A journey of self-discovery.
Growing up in Sweden, Rubin Dranger could always turn to her aunt, Susanne, for emotional support. “She wasn’t just my aunt but also my grown-up friend and protector,” writes Rubin Dranger. “When I was miserable and felt abandoned, it was Susanne who crawled under the bed to comfort me.” Susanne also gave Rubin Dranger a copy of Art Spiegelman’s landmark book Maus, instilling in her niece a love of graphic novels and an interest in their Jewish past. And so it was a shock when Susanne, suffering from depression, took her own life. Another shock came when Rubin Dranger learned that Susanne’s name was on a Swedish register of Jews and Nazi opponents that was supplied to Nazis during World War II. In 1997, those names were found on 3,000 cards hidden behind the wall of a late university lecturer who had been a Nazi, then a member of the right-wing Sweden Democrats. In Rubin Dranger’s poignant and often sorrowful graphic memoir, one sees how these events helped motivate the author to know more about her family history and how, along the way, her eyes were opened to some Swedes’ complicity during the war. As a friend in Israel puts it, “The first generation were quiet, the second generation felt they couldn’t ask, and now the third generation tries to find out what happened.” Thanks to her dogged research, Rubin Dranger finds out a lot.
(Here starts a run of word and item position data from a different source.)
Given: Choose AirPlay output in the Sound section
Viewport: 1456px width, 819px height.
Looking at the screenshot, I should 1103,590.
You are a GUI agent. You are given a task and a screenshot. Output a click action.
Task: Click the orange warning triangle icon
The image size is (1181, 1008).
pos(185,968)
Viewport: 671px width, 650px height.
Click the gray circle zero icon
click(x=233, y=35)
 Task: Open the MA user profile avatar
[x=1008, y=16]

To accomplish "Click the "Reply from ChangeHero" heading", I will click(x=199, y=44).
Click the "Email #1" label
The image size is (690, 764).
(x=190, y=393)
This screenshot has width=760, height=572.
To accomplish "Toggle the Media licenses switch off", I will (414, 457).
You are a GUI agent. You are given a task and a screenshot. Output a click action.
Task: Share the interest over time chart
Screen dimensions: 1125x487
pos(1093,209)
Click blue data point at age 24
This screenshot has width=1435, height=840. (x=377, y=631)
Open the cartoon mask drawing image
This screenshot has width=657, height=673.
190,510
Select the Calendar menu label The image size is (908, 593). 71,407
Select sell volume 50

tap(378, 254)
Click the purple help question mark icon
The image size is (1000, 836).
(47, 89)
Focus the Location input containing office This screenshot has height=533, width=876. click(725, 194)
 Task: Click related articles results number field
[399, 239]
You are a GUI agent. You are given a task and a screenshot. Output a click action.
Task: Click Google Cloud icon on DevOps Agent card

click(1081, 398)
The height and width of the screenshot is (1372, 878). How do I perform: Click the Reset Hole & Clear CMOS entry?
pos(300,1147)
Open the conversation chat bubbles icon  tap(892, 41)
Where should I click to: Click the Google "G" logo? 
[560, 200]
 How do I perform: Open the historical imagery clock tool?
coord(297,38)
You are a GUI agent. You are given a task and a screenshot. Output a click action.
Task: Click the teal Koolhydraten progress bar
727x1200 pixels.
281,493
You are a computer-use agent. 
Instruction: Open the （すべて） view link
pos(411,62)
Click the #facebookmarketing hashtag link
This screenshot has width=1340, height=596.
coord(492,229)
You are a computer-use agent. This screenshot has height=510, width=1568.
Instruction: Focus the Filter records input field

She details it—her travels, her encounters with antisemitism, the sweeping journeys of her ancestors, her doubts about creating the book—in tender illustrations set against old photos and postcards. “On some level,” she reasons with great compassion, her book “illustrates that all people are connected—we are all part of the same story.”
A beautifully introspective account of a Jewish author learning about her roots—and a dark side of Swedish history.